_Instructions to follow_
Skipping the images, transcribe each record below as it is.

Pixel coordinate grounding data
──────────────────────────────

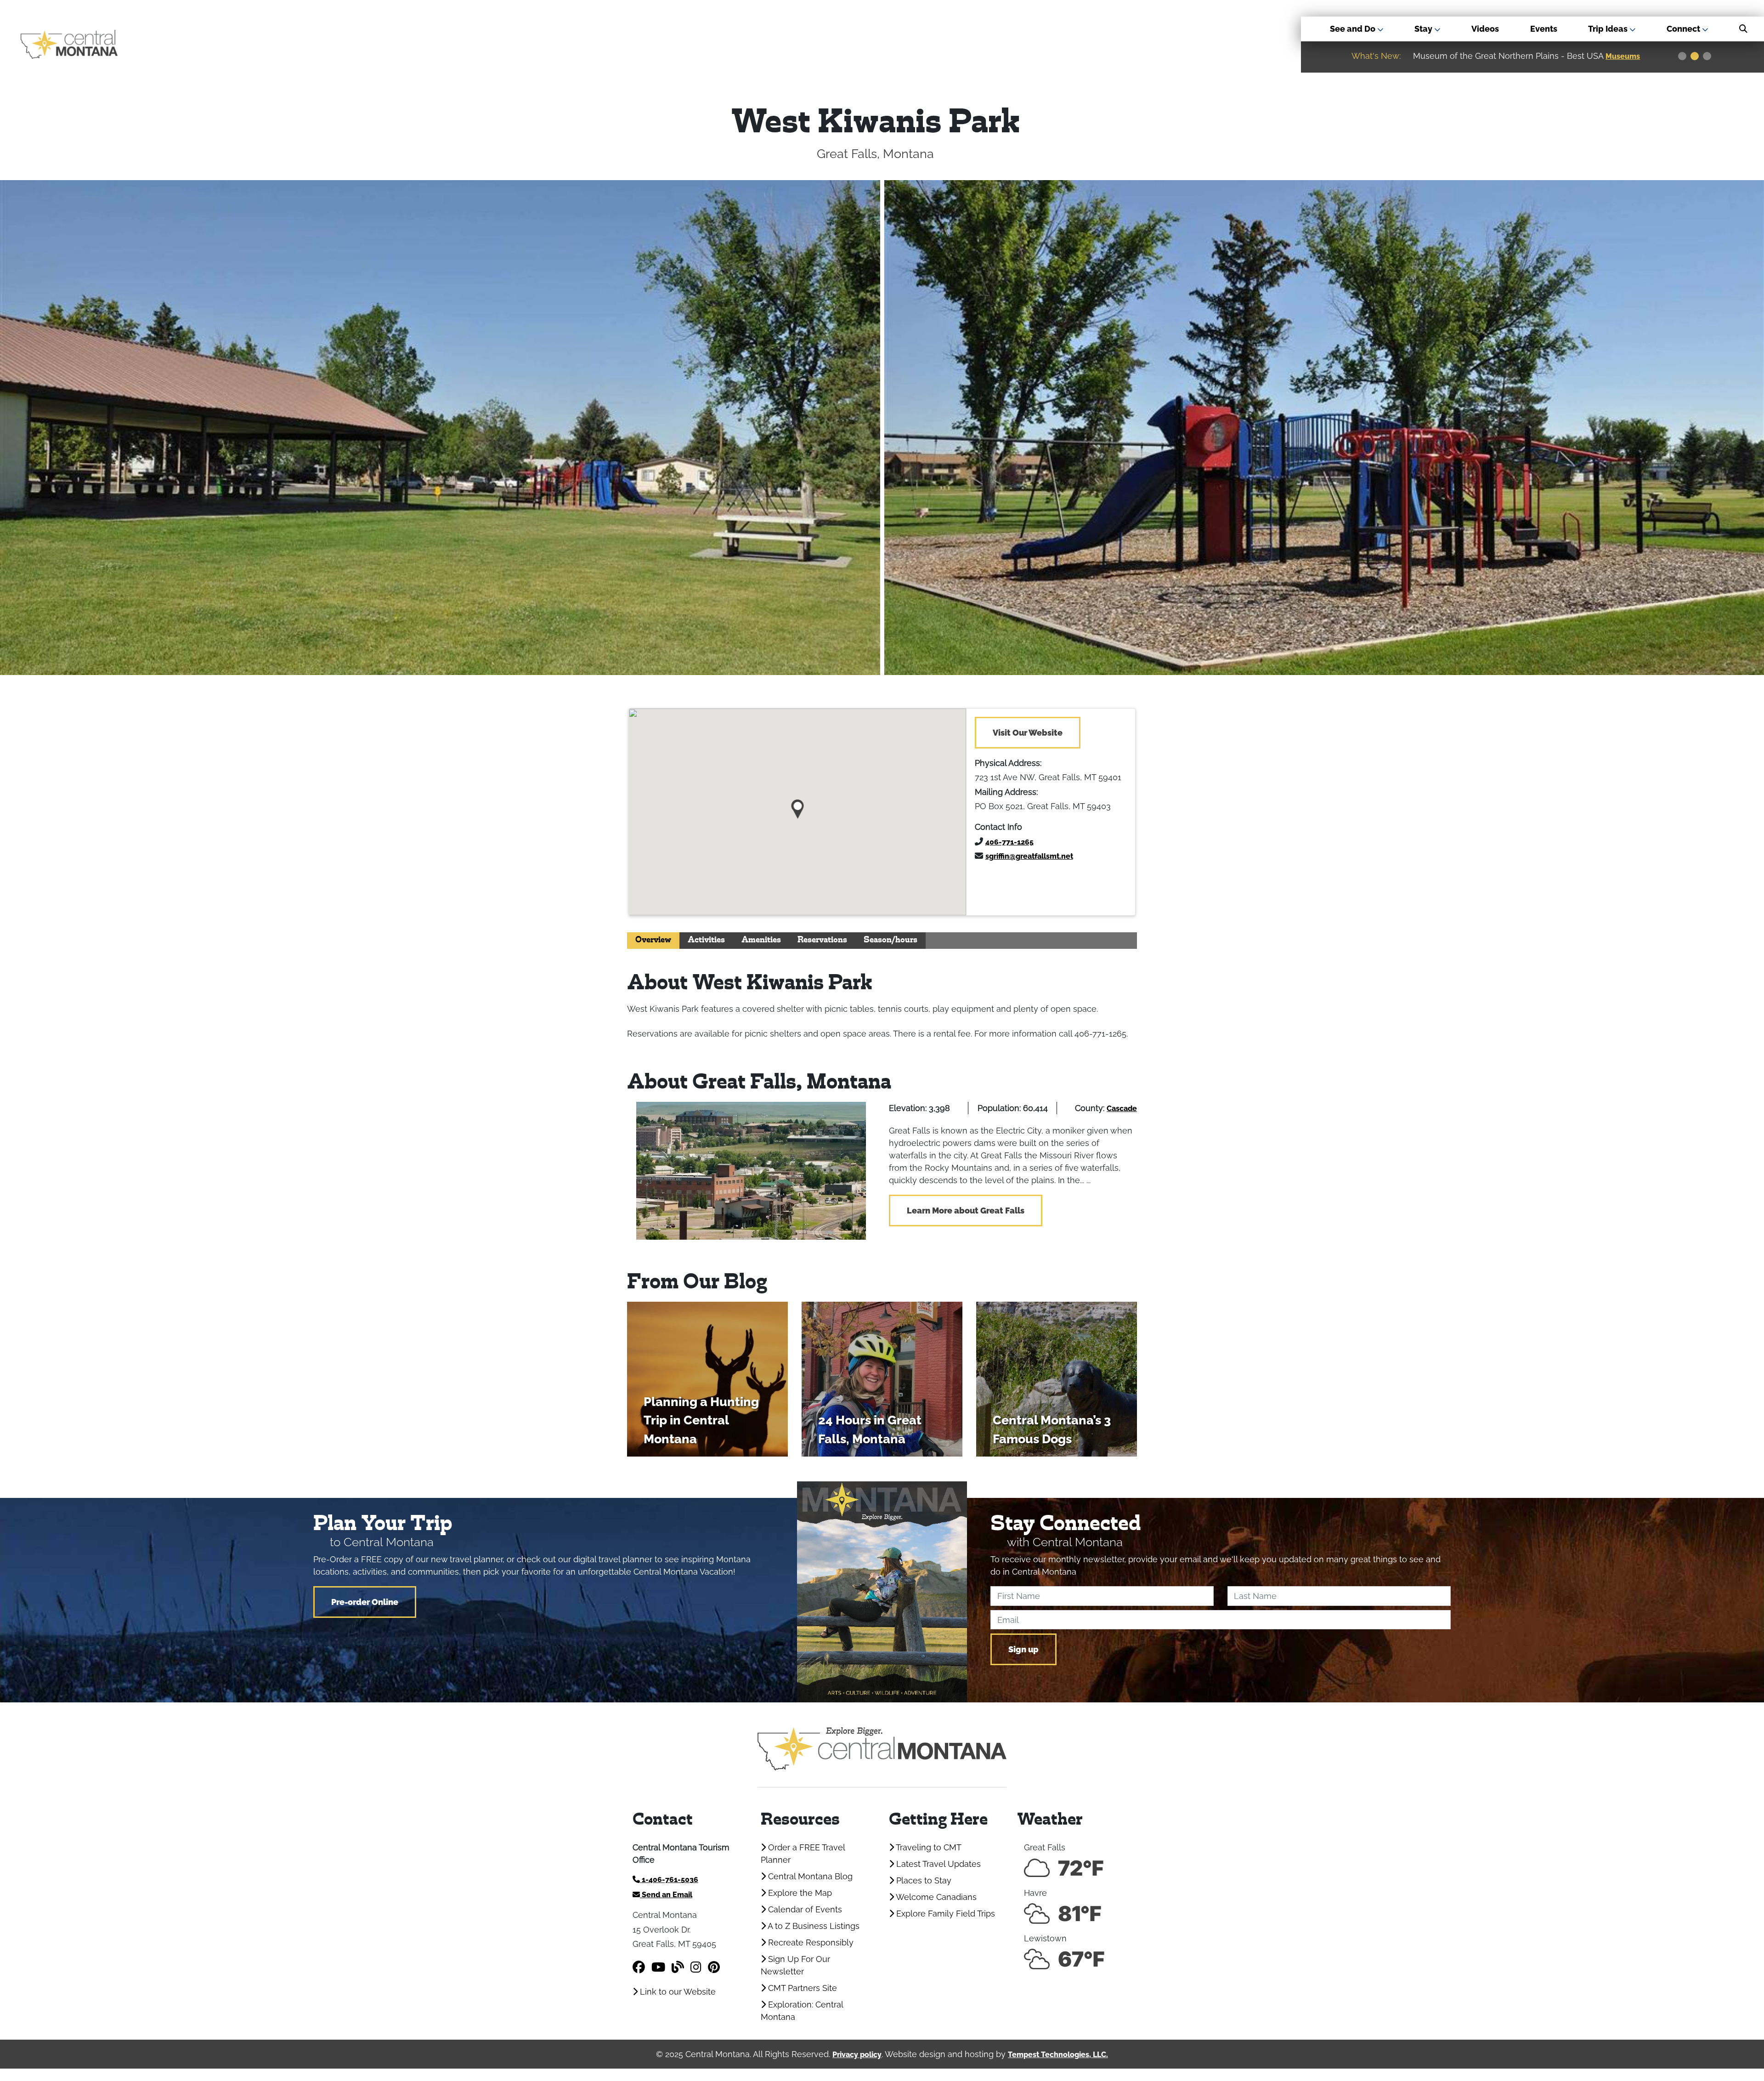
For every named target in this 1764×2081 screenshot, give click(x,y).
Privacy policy (857, 2054)
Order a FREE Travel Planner (803, 1854)
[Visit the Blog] (678, 1967)
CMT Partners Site (801, 1988)
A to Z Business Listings (812, 1926)
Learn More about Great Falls (965, 1210)
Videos (1485, 29)
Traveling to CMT (927, 1847)
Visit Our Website (1028, 732)
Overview (653, 940)
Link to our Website (677, 1991)
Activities (706, 940)
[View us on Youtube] (658, 1967)
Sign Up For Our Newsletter (795, 1965)
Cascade (1122, 1108)
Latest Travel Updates (937, 1864)
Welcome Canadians (935, 1897)
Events (1543, 29)
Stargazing (1626, 56)
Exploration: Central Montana (802, 2011)
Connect (1684, 29)
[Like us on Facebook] (639, 1967)
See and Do (1353, 29)
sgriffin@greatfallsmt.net (1029, 856)
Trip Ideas (1608, 29)
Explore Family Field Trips (944, 1913)
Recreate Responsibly (810, 1942)
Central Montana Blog (809, 1876)
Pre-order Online (364, 1602)
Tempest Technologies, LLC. (1058, 2054)
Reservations (822, 940)
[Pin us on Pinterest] (714, 1967)
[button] (798, 806)
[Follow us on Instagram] (695, 1967)
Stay (1424, 29)
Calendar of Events (804, 1909)
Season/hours (890, 940)
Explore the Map (799, 1893)
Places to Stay (922, 1880)
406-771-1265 (1009, 842)
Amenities (761, 940)
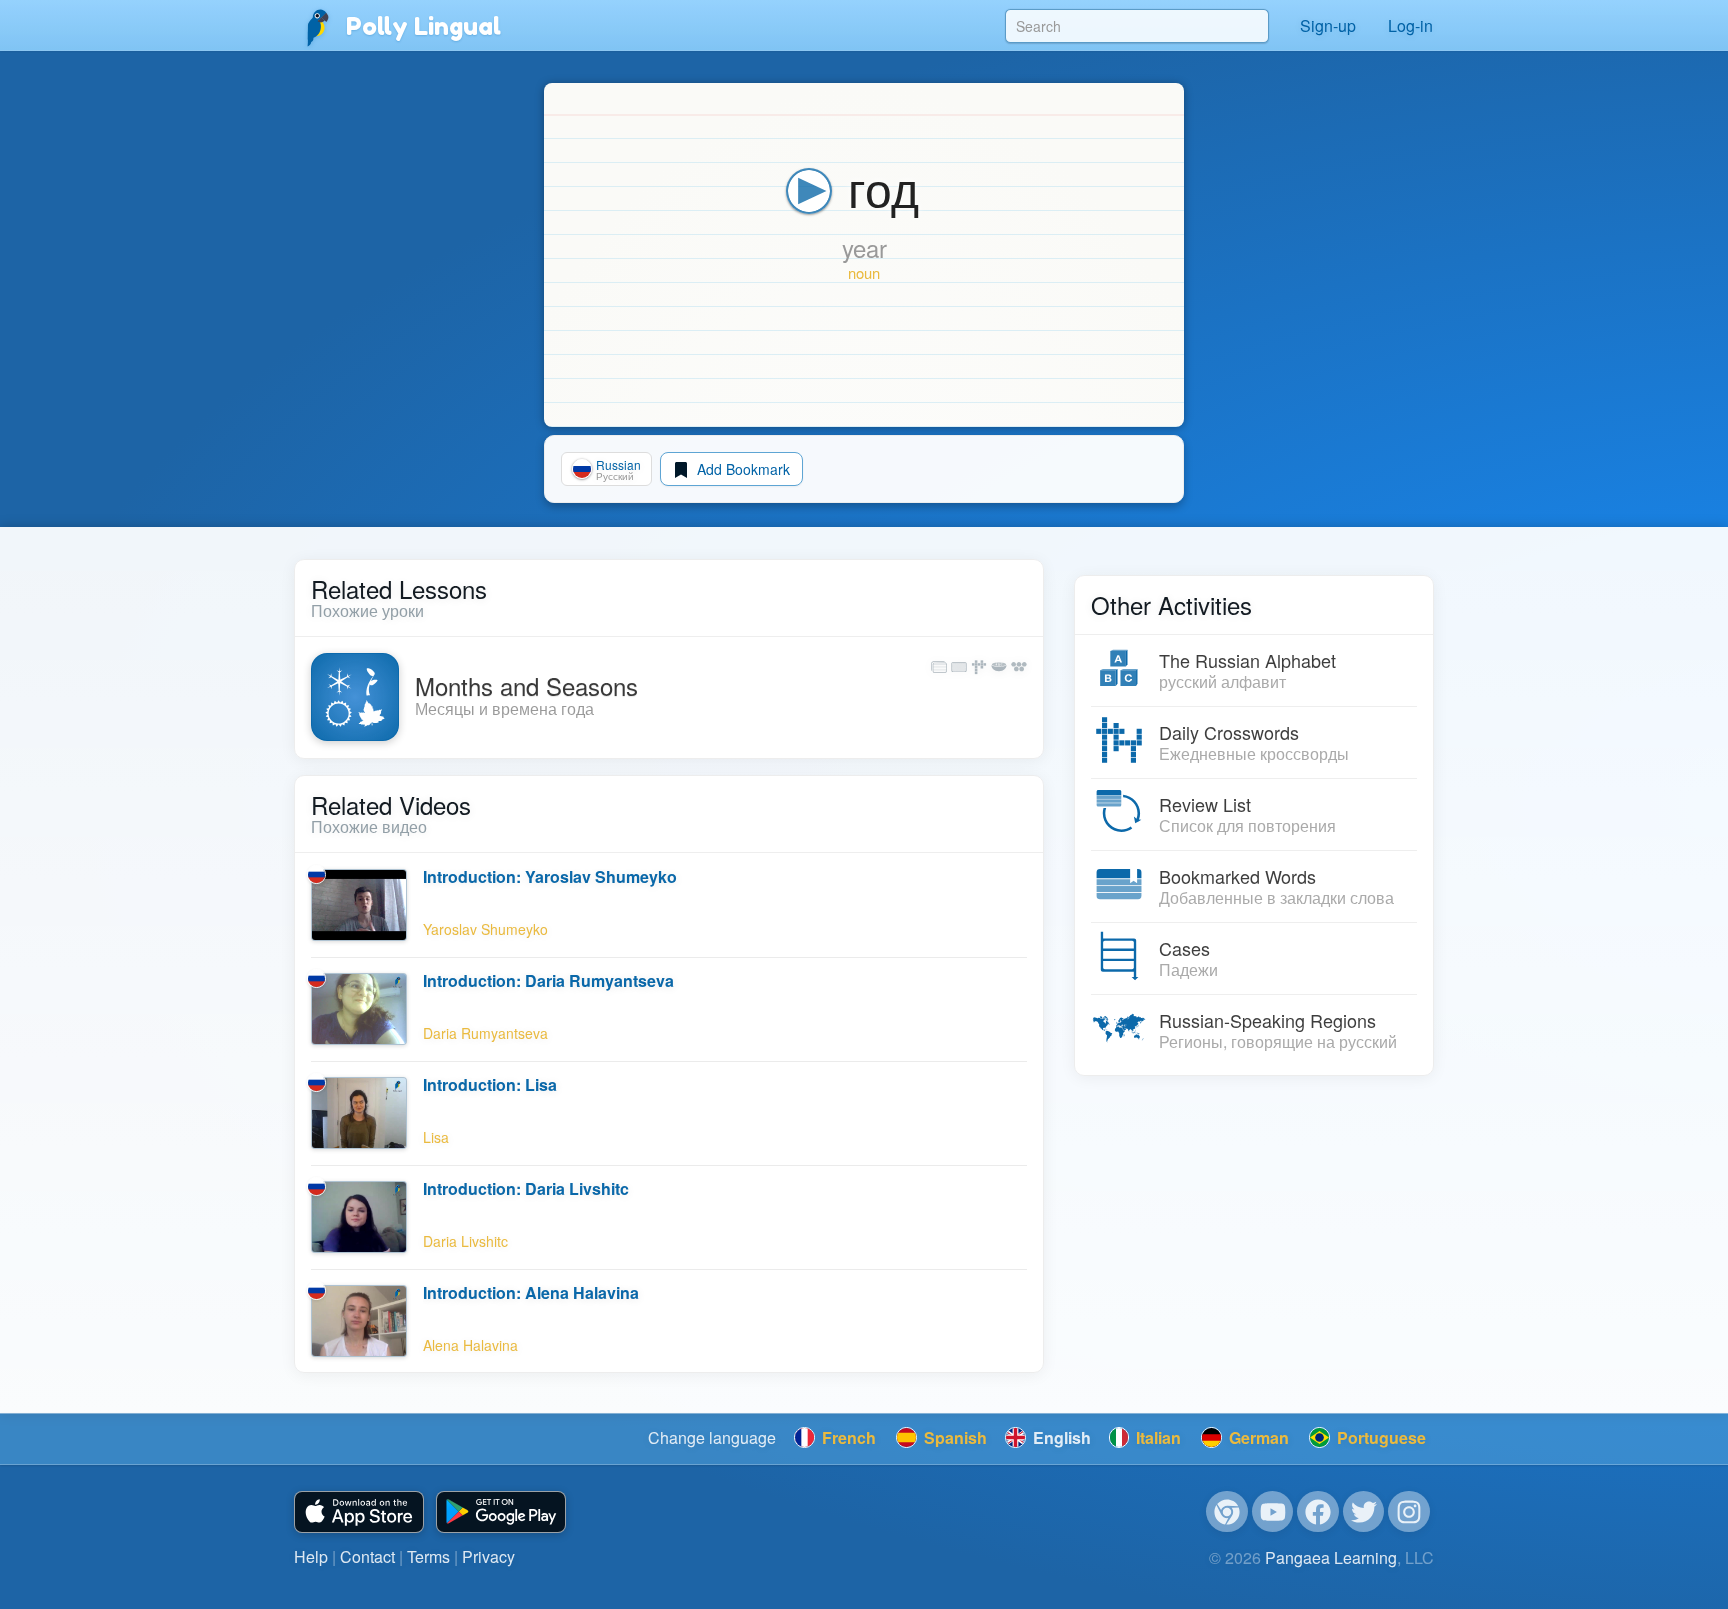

──────────────────────────────

_Answer for this exercise_
For every named target in this 1764×2081 screenshot, give click(x,y).
Privacy policy (857, 2054)
Order a FREE Travel Planner (803, 1854)
[Visit the Blog] (678, 1967)
CMT Partners Site (801, 1988)
A to Z Business Listings (812, 1926)
Learn More about Great Falls (965, 1210)
Videos (1485, 29)
Traveling to CMT (927, 1847)
Visit Our Website (1028, 732)
Overview (653, 940)
Link to our Website (677, 1991)
Activities (706, 940)
[View us on Youtube] (658, 1967)
Sign Up For Our Newsletter (795, 1965)
Cascade (1122, 1108)
Latest Travel Updates (937, 1864)
Welcome Canadians (935, 1897)
Events (1543, 29)
Stargazing (1626, 56)
Exploration: Central Montana (802, 2011)
Connect (1684, 29)
[Like us on Facebook] (639, 1967)
See and Do (1353, 29)
sgriffin@greatfallsmt.net (1029, 856)
Trip Ideas (1608, 29)
Explore Family Field Trips (944, 1913)
Recreate Responsibly (810, 1942)
Central Montana Blog (809, 1876)
Pre-order Online (364, 1602)
Tempest Technologies, LLC. (1058, 2054)
Reservations (822, 940)
[Pin us on Pinterest] (714, 1967)
[button] (798, 806)
[Follow us on Instagram] (695, 1967)
Stay (1424, 29)
Calendar of Events (804, 1909)
Season/hours (890, 940)
Explore the Map (799, 1893)
Places to Stay (922, 1880)
406-771-1265 (1009, 842)
Amenities (761, 940)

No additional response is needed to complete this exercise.